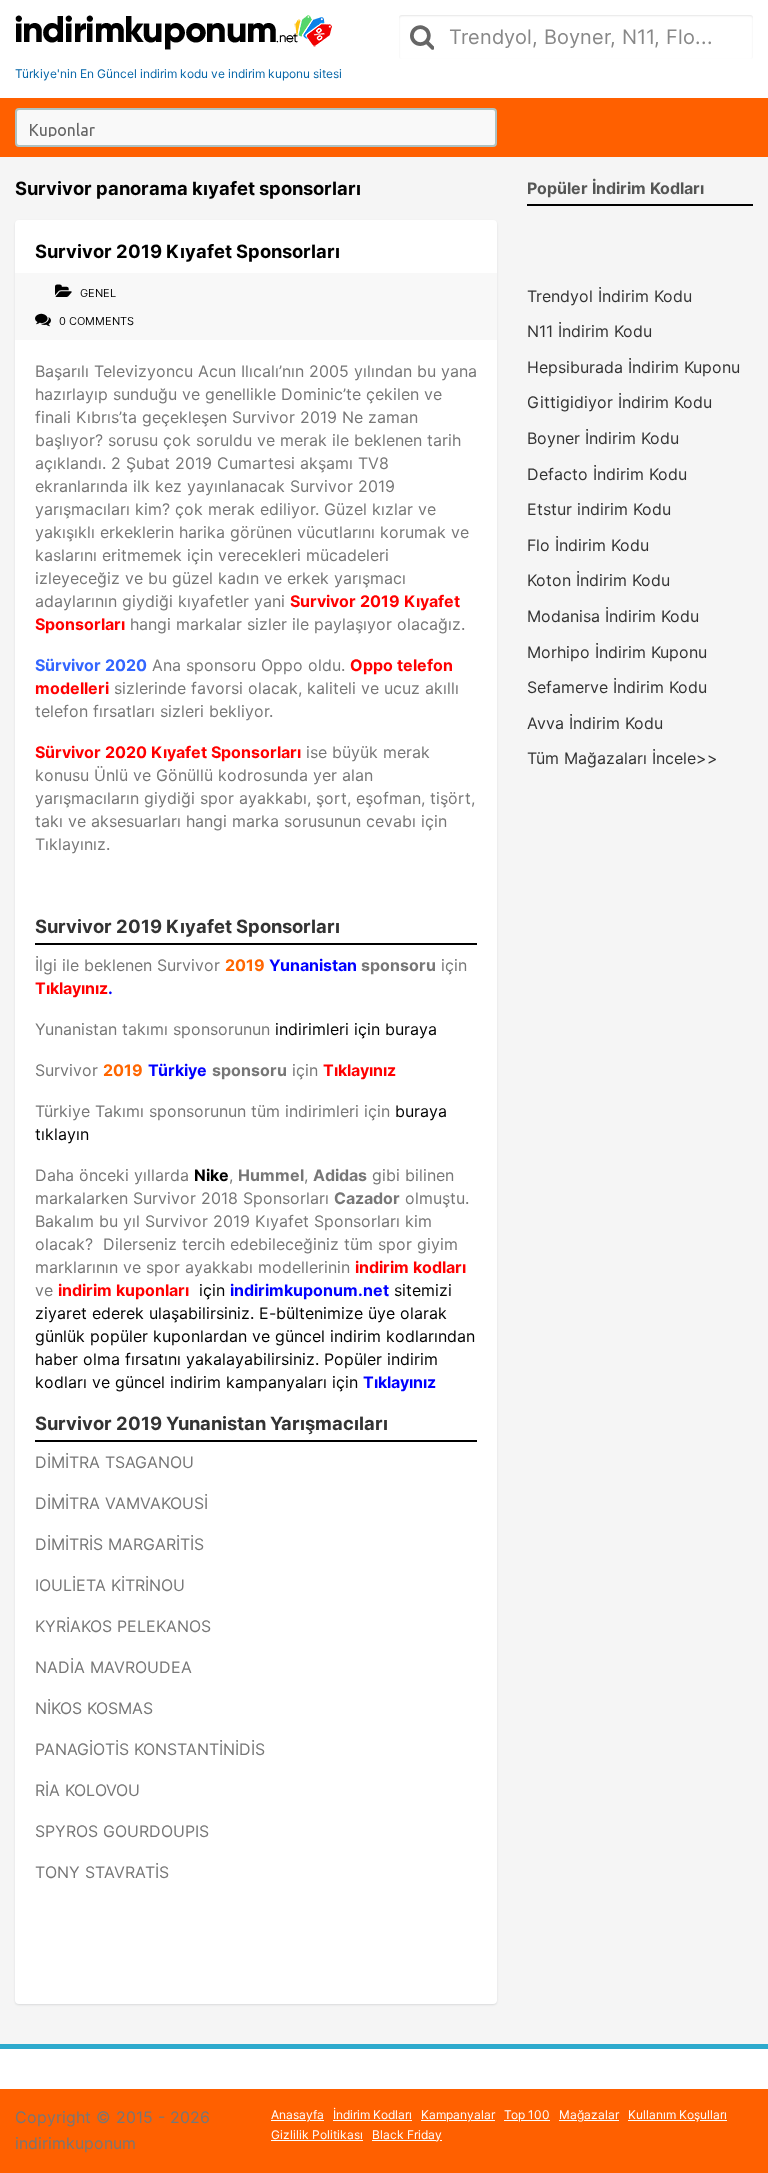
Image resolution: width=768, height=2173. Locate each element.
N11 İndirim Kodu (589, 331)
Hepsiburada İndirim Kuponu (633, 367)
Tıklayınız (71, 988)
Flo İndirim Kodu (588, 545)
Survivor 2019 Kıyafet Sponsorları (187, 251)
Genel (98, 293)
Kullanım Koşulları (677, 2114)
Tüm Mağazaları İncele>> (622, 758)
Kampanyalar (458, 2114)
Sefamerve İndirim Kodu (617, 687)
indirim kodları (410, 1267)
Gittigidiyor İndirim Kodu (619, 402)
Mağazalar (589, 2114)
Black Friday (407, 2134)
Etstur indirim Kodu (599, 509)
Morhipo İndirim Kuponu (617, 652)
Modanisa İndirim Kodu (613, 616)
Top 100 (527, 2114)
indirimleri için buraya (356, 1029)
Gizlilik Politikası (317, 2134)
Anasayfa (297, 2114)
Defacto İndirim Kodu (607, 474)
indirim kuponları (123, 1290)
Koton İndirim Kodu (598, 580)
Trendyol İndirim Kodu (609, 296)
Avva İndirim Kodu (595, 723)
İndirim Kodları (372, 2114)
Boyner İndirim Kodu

===============

TASK GOAL> Sift through the entries and copy every line with "Kodu".

EXERCISE RESPONSE>
N11 İndirim Kodu (589, 331)
Flo İndirim Kodu (588, 545)
Sefamerve İndirim Kodu (617, 687)
Gittigidiyor İndirim Kodu (619, 402)
Etstur indirim Kodu (599, 509)
Modanisa İndirim Kodu (613, 616)
Defacto İndirim Kodu (607, 474)
Koton İndirim Kodu (598, 580)
Trendyol İndirim Kodu (609, 296)
Avva İndirim Kodu (595, 723)
Boyner İndirim Kodu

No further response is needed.